Over the years we have seen medical devices that treat conditions such as diabetes and cancer make their way out of the hospital and into our everyday lives.  This trend is set to continue and as more products make their way onto the market, processor manufacturers have a pivotal role in making products mobile without compromising quality.

One product that is increasingly expanding into the portable domain is the medical ultrasound machine.  As one of the most sophisticated signal processing machines on the market, the challenge is to enable this intensive signal processing without compromising system performance.  This article covers the use of portable ultrasound devices, the processing techniques used, and looks at how Analog Devices has enabled these requirements in a portable device through the development of its SHARC series processors. 

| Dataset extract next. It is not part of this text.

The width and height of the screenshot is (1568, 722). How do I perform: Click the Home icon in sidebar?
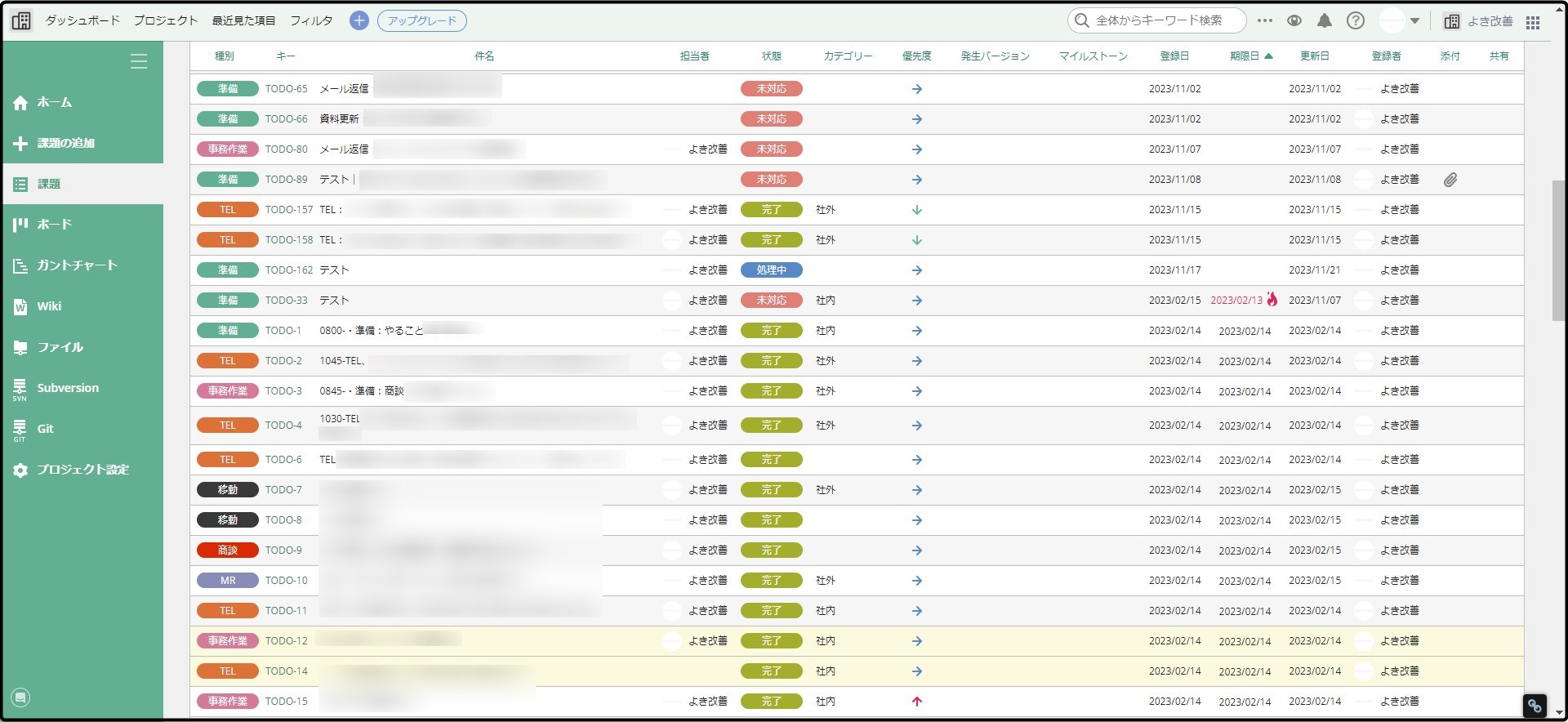click(20, 103)
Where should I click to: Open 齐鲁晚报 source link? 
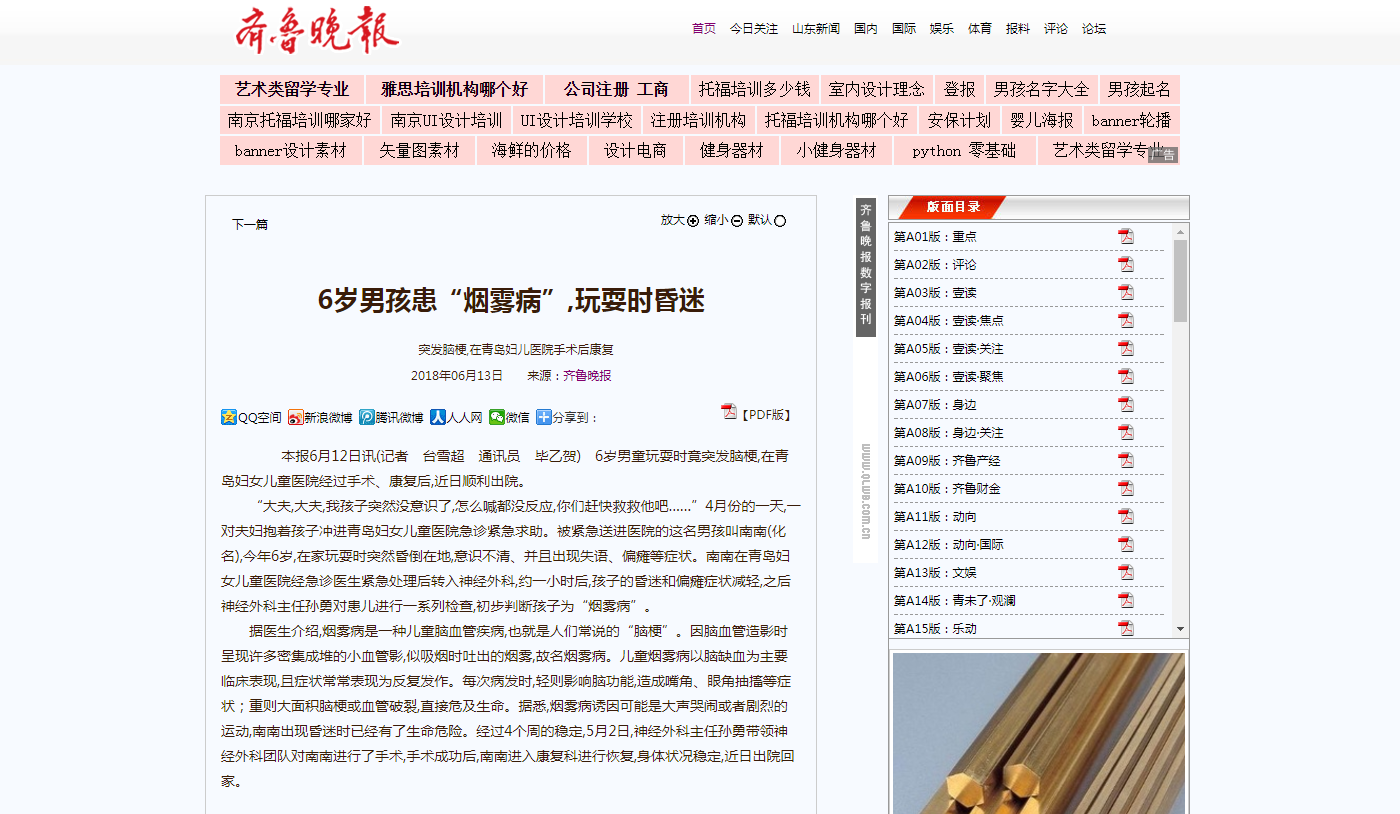tap(587, 376)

Portability without compromising performance






Critical care technologies like ultrasound systems command reliability and consistent quality whether in the clinic or at a remote location. Although advancements in low power consumption are driving technologies toward portability, there are still many fundamental components in a medical ultrasound system’s design that are necessary to bring full in-hospital capabilities to disaster areas and locations where ultrasound access has previously been unavailable. It is the medical device developer’s burden of responsibility to deliver a product that provides the highest level of performance in terms of image integrity within the many environmental, business and technical constraints that are typically imposed. For portable ultrasound specifically, system performance means being able to interpret images as clearly and as accurately as a tethered system – only now it carries the constraints of fitting a specific category of weight, size, battery life and cost. These design constraints require components that have real-time computational capabilities, low power consumption and, for product design considerations, are low cost and compact. With the emergence of portable ultrasound machines, the challenge to meet low power constraints while maintaining performance levels becomes even more daunting.

CW Doppler Imaging


Ultrasound imaging technology is based on Johann Christian Doppler’s principle that moving elements will emit a detectable frequency “Doppler shift” or sound. For example, an ultrasound image of blood density is created by the detection (“sound”) of blood’s movement by a beam directed into a blood vessel. There are two main modes of Doppler ultrasound imaging, Pulse Wave (PW) Doppler and Continuous Wave (CW) Doppler. Pulsed Wave Doppler transmits pulses of ultrasound along scan lines where the relative time taken between received signals is used to calculate the Doppler frequency – the pulsed nature of the transmitter allows blood flow location information to be derived.

CW Doppler Ultrasound 


This article will focus on the second method, CW Doppler ultrasound, which detects and measures the velocity of moving structures within the body. Because of its continuous wave generation, CW Doppler has high sensitivity and low bandwidth requirements, typically <100 KHz, therefore it is particularly effective for assessing large blood velocities. CW Doppler’s high velocity detection is useful for diagnosis of congenital or valvular heart disease as high blood flow velocity profile tracking is fundamental for detection of these disorders.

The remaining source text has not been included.